Direct pathway: excitatory D1 receptors causing upstream glutamate release -> enhance GO
Indirect pathway: inhibitory D2 receptors causing upstream glutamate release. -> inhibit STOP
What is the effect of D2 antagonists / partial agonists?
Dopamine’s effect will be lower. In the mesolimbic system it has antipsychotic properties. Some side effects:
- D2 antagonists prevent DA from inhibiting the indirect ‘stop’ pathway.
-> Extra pyramidal symptoms, including tardive dyskinesia (involuntary continuous movements, often in face and tongue). - Oversecretion of prolactin
How could you treat dopamine induced Parkisonism?

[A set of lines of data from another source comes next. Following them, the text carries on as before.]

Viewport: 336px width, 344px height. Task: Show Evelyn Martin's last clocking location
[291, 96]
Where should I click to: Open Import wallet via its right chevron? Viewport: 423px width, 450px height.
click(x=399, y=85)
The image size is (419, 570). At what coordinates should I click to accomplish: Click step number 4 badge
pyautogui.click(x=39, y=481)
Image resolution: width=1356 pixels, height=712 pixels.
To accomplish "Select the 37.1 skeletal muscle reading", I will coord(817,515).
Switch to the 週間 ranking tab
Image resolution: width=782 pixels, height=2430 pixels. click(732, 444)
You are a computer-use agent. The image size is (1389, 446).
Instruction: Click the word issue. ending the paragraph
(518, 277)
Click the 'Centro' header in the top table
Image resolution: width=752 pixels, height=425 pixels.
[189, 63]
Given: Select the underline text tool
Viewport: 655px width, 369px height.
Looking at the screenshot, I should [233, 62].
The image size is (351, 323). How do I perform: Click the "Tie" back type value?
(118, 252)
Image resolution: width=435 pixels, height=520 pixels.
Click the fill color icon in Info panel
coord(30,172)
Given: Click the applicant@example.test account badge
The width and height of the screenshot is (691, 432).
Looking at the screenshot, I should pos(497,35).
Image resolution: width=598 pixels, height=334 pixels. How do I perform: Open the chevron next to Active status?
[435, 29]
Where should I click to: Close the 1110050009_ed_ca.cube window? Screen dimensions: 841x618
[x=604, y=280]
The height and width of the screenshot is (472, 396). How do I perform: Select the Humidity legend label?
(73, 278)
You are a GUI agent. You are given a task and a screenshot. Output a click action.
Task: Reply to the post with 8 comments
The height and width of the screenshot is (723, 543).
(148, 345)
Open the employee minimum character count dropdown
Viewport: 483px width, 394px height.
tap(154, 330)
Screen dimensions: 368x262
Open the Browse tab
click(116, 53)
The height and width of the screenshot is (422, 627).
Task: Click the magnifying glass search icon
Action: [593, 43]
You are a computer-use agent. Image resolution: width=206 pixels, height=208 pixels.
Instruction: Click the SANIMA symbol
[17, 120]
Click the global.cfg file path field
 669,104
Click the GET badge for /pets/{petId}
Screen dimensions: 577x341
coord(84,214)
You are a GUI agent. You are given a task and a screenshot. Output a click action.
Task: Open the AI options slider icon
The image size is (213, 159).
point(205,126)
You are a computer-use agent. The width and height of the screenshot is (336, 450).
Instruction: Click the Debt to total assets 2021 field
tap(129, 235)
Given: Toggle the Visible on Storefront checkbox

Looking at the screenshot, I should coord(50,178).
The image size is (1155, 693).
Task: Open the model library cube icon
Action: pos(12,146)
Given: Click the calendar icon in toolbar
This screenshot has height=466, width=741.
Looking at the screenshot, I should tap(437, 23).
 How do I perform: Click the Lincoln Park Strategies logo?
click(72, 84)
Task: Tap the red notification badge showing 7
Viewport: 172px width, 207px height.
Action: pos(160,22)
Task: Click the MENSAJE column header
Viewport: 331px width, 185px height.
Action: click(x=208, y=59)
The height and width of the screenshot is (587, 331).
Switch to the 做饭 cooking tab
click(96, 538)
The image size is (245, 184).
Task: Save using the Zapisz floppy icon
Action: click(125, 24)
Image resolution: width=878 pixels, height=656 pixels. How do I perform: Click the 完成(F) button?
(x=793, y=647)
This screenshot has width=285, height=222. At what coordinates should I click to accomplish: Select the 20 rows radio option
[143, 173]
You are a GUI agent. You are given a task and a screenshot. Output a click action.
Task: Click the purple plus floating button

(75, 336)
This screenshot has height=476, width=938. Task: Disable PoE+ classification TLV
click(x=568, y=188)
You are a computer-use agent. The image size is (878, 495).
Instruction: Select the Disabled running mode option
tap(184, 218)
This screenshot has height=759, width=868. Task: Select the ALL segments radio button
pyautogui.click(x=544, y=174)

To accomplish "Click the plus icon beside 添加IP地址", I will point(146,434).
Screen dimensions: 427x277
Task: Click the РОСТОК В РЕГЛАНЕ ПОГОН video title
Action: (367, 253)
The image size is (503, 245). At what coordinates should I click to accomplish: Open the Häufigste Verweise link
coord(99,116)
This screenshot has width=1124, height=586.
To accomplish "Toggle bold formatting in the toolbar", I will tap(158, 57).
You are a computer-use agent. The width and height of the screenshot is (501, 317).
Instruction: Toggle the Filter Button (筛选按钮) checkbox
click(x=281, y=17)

To treat DIP, anticholinergics that block postsynaptic M1 receptors could help, to compensate for the excessive acetylcholine release that was induced by blocking the inhibitory D2 receptors on striatal acetylcholine releasing nerves.
What are side effects of blocking M1 receptors?
- Dry mouth
- blurred vision
- constipation
- drowsiness
- cognitive dysfunction
How could you treat tardive dyskinesia?
By inhibiting the vescular monoamine transporter type 2 (VMAT2), which ultimately reduces dopamine stimulation without blocking D2 receptors.
What are side effects of first-generation anti-psychotics besides DIP, TD and blocking M1 receptors?
They also often block H1 histamine receptors, which is associated with weight gain and sedation, and/or block α1-adrenergic receptors that are also associated with sedative effects, as well as orthostatic hypotension (low BP).
They often worsen negative symptoms due to hypofrontality, which may cause smoking habbits or drug abuse.
D2 effects in tuberinfundibular pathway - important for prolactin secretion - are hyperprolactinemia and amenorrhea.
What are second generation antipsychotics?
They combine D2 antagonism with 5HT2a antagonism, which improves both efficacy and the side effects.
What three separate populations of the cortical glutamatergic pyramidal neurons contain excitatory postsynaptic 5HT2a receptors, and what is the effect of antagonising 5HT2a receptors at these locations?
- Glutamatergic pyramidal neurons directly innervating mesolimbic dopamine neurons -> decreased positive symproms
- Glutamatergic pyramidal neurons directly innervating nigrostriatal dopamine neurons -> reduces DIP
- Glutamatergic pyramidal neurons indirectly innervating mesocortical dopamine neurons via GABAergic interneurons in the VTA. -> emotional blunting
Describe the role of 5HT1a receptor agonism in relation to 5HT2a antagonism.
5HT1a receptors are inhibitory, so agonism will lead to the same effects as 5HT2 antagonism which is to increase dopamine release in some areas.
5HT1a receptors are also located at:
- Glutamatergic pyramidal neurons directly innervating nigrostriatal dopamine neurons
- Glutamatergic pyramidal neurons indirectly innervating mesocortical dopamine neurons via GAGAergic interneurons in the VTA
What are the 4 types of EPS?
Akathesia, parkisonism (bradykanysia, tremor, movement regidity), dyskinesia, dystonia (constant muscle contraction)
Describe hallucinogen persistent perceptual disorder.
Type 1: experiencing random brief flashback to using psychedelics, usually pleasant.
Type 2: experiencing persistent visual changes, a long term side effect only known after LSD use.